Feeling stress over all the stuff you’re not getting done these days? David Allen provides a brilliant solution in Getting Things Done…
If you’re like most people, you’ve got some storage area at home—maybe a garage that you told yourself a while back (maybe even six years ago!) you ought to clean and organize. If so, there’s a part of you that likely thinks you should’ve been cleaning your garage 24 hours a day for the past 6 year!
Have you heard that little voice inside your own mental committee every time you walk by your garage? “Why are we walking by the garage?! Aren’t we supposed to be cleaning it!?”
For you maybe it’s not the garage, but it’s some other project, visiting an aunt, or just the ¾ of your to-do list you don’t get to each day.

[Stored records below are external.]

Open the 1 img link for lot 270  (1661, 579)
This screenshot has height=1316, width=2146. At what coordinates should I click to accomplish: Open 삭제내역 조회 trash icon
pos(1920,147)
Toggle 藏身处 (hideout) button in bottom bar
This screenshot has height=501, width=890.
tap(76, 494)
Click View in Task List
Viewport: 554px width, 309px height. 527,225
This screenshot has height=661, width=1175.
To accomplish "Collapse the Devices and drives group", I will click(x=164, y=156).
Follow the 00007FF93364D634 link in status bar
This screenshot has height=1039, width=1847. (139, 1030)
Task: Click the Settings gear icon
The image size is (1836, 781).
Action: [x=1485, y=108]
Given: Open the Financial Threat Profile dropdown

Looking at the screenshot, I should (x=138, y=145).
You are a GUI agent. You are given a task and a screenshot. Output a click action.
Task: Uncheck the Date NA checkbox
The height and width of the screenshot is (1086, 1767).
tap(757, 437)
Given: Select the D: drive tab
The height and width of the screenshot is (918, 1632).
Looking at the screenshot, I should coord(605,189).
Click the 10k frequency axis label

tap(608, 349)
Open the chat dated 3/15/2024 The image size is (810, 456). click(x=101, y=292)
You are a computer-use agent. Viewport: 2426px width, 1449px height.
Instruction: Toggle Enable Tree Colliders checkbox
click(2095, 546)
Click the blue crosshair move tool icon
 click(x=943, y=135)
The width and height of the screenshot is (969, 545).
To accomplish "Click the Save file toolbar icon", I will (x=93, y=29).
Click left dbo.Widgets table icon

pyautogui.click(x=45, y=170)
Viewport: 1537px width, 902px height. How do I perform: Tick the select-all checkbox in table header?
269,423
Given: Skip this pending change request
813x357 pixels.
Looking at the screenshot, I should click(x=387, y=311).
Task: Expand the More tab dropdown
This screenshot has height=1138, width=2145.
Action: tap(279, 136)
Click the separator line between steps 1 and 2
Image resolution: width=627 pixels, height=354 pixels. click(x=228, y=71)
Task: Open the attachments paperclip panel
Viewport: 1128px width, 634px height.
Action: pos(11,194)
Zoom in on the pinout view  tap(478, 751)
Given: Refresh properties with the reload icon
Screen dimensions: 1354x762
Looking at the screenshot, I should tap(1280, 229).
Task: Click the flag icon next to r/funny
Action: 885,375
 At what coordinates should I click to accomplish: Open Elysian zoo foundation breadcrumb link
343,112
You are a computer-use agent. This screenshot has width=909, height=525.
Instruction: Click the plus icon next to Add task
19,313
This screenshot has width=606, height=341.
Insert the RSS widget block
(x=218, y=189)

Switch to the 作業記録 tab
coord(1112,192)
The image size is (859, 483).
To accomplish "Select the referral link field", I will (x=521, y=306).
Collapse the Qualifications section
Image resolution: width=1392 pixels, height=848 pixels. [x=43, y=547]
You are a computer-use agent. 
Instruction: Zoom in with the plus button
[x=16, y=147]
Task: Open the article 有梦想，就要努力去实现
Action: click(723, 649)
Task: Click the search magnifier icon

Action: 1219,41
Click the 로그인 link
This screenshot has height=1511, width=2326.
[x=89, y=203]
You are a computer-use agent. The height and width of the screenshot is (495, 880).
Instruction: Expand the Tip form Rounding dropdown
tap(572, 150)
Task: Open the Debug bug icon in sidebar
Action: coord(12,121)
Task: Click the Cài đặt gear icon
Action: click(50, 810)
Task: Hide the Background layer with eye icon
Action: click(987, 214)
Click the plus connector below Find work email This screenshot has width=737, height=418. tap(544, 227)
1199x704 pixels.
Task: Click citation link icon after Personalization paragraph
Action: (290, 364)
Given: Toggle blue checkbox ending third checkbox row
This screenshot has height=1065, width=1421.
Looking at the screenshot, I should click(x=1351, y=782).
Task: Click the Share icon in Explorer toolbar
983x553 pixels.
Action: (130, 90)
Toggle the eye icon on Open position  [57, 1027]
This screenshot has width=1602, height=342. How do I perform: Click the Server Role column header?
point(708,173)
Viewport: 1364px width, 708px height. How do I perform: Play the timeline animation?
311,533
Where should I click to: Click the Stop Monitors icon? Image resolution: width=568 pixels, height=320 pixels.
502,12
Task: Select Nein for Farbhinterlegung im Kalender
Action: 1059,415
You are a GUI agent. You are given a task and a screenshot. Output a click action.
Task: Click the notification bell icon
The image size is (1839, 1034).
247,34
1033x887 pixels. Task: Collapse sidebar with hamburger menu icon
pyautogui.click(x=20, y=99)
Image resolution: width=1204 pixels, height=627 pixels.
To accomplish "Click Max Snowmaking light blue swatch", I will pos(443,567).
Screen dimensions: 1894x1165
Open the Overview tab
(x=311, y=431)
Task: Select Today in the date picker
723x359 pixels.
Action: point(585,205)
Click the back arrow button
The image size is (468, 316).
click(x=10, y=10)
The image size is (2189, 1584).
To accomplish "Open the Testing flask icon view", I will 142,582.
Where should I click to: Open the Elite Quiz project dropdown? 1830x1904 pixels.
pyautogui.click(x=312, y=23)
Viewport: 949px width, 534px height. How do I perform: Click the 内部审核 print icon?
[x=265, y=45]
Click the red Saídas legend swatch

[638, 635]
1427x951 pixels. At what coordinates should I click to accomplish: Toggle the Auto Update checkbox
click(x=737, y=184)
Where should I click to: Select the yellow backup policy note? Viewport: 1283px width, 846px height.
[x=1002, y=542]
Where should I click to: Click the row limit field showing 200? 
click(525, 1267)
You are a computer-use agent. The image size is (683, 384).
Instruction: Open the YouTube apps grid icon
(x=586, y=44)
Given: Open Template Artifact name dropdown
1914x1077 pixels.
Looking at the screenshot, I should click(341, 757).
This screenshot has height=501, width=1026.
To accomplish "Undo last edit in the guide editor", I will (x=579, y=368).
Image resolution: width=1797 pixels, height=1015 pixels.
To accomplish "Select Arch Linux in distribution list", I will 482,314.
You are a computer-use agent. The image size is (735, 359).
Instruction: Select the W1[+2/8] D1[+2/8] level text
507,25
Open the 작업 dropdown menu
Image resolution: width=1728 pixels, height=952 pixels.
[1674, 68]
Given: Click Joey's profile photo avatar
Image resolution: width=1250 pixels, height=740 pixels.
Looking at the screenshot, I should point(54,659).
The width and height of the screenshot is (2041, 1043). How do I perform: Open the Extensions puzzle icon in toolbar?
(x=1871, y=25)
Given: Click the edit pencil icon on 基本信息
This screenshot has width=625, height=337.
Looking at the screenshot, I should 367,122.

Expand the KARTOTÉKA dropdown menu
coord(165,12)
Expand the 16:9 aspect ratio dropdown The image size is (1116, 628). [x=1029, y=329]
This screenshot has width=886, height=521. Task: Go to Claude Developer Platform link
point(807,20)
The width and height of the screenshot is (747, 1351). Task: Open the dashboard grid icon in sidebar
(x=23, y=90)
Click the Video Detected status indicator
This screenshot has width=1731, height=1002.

The reason you feel stress and frustration in these situations is because somewhere along the way you made an agreement with yourself to do these things. You may not remember it, but you’re still holding yourself accountable for them.
What’s the solution?
Two choices usually come to mind.
1) Give up. Lower your standard about your garage. Decide you’re not going to do that project, visit your aunt, ort the ¾ of your list you didn’t get to. You know it’s not ideal, but at least it’s not hanging over your head anymore. Or,
2) Keep your agreement. Clean the garage now. Start that project, drive over to your aunt’s house… Hmmm, there’s not much you can do with the other ¾ of your to-do list, because if you do those things now, you’ll have to neglect other items on the list.
But there is a third option that’s not quite as obvious.
Renegotiate with yourself
Schedule “clean the garage” on your calendar or put it on your “someday/maybe” list. Do the same for that project and the aunt you want to visit. Because you’re no longer holding yourself accountable for doing those things now, your internal voice will let up on you. David writes:
I’m quite sincere about this. It seems there’s a part of our psyche that doesn’t know the difference between an agreement about cleaning the garage and an agreement about buying a company. In there, they’re both just agreements—kept or broken. If you’re holding something only internally, it will be a broken agreement if you’re not moving on it in the moment.
Daily To-Do List
David says, with the Getting Things Done method, there’s no need for daily to-do lists. But, this is where David and I disagree…
- If I have a list of 50 things on my “next actions” list, I feel like I should be doing all of them today. That creates stress, since I know I can’t possibly do them all and I’m doomed to fail.
- If I get to the end of my day and I’ve done 12 of the 50, I get frustrated because it looks like I barely made any progress.
However, if I take 10 things from my action list that I need to get done today and another 5 things I’d like to get done today, and I put them on my daily to-do list, I have effectively renegotiated with myself. The result is…
- I look at my list of 15 things and think, “OK, that’s doable!”
- If I get to the end of the day and I’ve done 12 of them, I’m excited because I did all the things I needed to and a couple of the things I was hoping to get to. Woohoo!
Doesn’t that sound like a better alternative?
What agreements have you unknowingly made with yourself that are causing you anxiety and frustration?
Do you think renegotiating with yourself could help you overcome that?